Title: No World
Admittedly, my musical passport doesn’t boast many stamps from the land of dreamy, sexual, R&B-laced electro-pop. Maybe that’s my loss, but after listening and re-listening and re-re-listening to No World, the first LP and second 4AD release from fraternal LA duo Inc., I don’t think I’ll be buying vacation property there any time soon. While rich with textures and certainly rife with ambition, it attempts and achieves a certain slowburn, sex-soundtrack dynamic, but ultimately No World packs a hefty share of promise that fails to deliver the… um, climax.
“The Place” which opens the LP, is a pretty song. It is well sung and thoroughly crafted but never really seems to take off, Perhaps that tantric frustration is precisely the point, but it (and a few other tracks herein) left me searching for something to sink my teeth into.
“Black Wings” is a better offering that has a focus that unfortunately serves to show that other songs don’t, which is at once a relief and cause for alarm. “Lifetime” and “5 days” revive the spirit of the opener, which seems to weigh things down a bit. At this point in the record, I began to feel as if a certain same-iness would drag this record into oblivion, but beginning with “Trust (Hell Below), things take a turn for the better.
“Your Tears”, “Seventeen” and particularly “Desert Rose (War Prayer)” really showcase the delicate nature of the instrumentation.

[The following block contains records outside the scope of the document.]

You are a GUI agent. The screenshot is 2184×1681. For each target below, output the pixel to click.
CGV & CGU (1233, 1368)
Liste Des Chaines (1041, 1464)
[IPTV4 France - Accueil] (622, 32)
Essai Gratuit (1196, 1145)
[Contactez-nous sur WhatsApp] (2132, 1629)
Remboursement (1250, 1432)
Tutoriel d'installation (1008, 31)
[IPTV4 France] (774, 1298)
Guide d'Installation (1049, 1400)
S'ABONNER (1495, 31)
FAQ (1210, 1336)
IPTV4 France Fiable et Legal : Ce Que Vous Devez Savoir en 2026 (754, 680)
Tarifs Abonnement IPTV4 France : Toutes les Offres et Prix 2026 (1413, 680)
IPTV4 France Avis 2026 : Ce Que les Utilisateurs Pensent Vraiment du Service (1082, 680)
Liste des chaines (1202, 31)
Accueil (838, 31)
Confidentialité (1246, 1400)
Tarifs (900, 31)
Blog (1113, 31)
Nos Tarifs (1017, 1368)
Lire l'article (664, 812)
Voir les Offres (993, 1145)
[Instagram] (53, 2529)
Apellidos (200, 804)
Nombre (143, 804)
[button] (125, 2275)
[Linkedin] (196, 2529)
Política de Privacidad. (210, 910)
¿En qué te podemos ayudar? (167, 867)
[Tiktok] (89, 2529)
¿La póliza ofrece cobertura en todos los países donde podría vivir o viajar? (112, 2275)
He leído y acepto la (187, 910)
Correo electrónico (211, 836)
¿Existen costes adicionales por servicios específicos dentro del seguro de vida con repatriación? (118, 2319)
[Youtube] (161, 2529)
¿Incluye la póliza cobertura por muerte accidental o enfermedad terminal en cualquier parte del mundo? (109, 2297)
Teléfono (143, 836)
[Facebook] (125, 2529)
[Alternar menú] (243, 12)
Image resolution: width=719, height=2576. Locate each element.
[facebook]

While at times conspicuously absent, these measured doses of guitar work are a major strength of Inc. that should be highlighted instead of relegated to snippets.
The final track, as is so often the case on LPs, is a non-sequitur, but a good one, a gorgeous instrumental with surreal piano tones intertwined with whirling textures that leaves a much more pleasant taste in the mouth than much of what it follows.
As a whole, No World hits as often as it misses, which is, in a nutshell, my sticking point with the record. It would almost be a relief if the brothers Inc. just couldn’t do any better, but there is so much done well here, that it sets its own expectations and that is a dangerous game to play.
There is little doubt that some folks will love this record, and I can see it, Daniel and Andrew Aged are capable musicians and that is clear throughout this record but it just wasn’t enough for this reviewer, as I left No World still hungry and a bit sleepy.
No World comes out February 19th on 4AD Records.